Anybody know of a place to buy Bullseye 6.5 ph regulator in bulk for a good price?? Or any other ph regulator that keeps ph at 6.5??
Pharaoh;2310919; said:I know most people don't use PH regulators. Most prefer to just use the stable environment solution. It is better for the fish than constant fluctuations in PH. Unless, that is, that you are treating the water before you put it in the tank.
TwistedPenguin;2311424; said:Do you actually test the tank pH after you've done the water change? If your water is actually that hard (which a high pH indicates) then the buffering capacity of the water is going to drive your pH right back up again. Using chemicals isn't a safe way if you absolutely HAVE to have soft water for fish. Mixing RO with tap is much safer.
That said, what fish are you keeping that you HAVE to have a precise 6.5 pH? What determines the hardness or softness of water is your kh, not a chemically altered pH.
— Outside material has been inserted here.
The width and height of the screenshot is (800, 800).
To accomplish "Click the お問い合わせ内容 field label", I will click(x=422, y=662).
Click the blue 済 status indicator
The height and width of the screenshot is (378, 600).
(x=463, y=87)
hybridtheoryd16;2313291; said:I use to do the same as you for a long time. Treating my tap water and using a buffer to lower my ph to what i thought was good for my fish. And then I started reeading how most if not all fish will adapt to the ph that is in your tap water. What got me to stop using those buffers was a guy that lives local to me that has alot of discus and uses our 7.8ph tap water to house the fish in. It is more important to have a stable ph than a exact number. Right now your fish are suffering thru a ph swing everytime you do a wc. Those buffers you are using keep working for a while and then stop. And if your wc schedule is not before this stop happens then they get a ph swing which is pretty stressful . If you are certain you need a exact ph the using a RO water filter and mixing that to your tap water in a certain % will get you the right ph you desire.
BTB0923;2311498; said:My original intent was to get a motoro stingray, which I read requires a more acidic environment. After getting my water to the proper parameters I added a silver arowana, leopard pleco, and black ghost knifefish to the tank, and then decided not to get the stingray because I knew how hard it would be to keep my nitrates down for one. The fish I have in there now are thriving in the 6.5 ph that I had prepared for the stingray so i don't want to stress and possibly kill them by starting to use the regular untreated and alkaline tapwater. I do test my tank ph regularly and it stays at 6.5 like it should, but I have not tested for water hardness in a while. I will do that when I get home from work, but i never considered it to be as important as tank ph (I know they are related however). What does RO stand for?
TwistedPenguin;2314669; said:I've tried to explain this before and got jumped on so I'm a little leary of trying to help. Just let me say that you're better off measuring for kh than you are for pH & not adding chemicals or buffers. Soft water is a 'low kh' and hard water is a 'high kh'. pH can be changed with chemicals but the hardenss/softeness (the kh) stays the same and that's what the fish sense. The fish you have will do perfectly fine in your tap water as long as its stable. Which it's not if you're messing with it with every water change. My Discus live in my very hard water and are thriving, growing and spawning. RO is "reverse osmosis" water.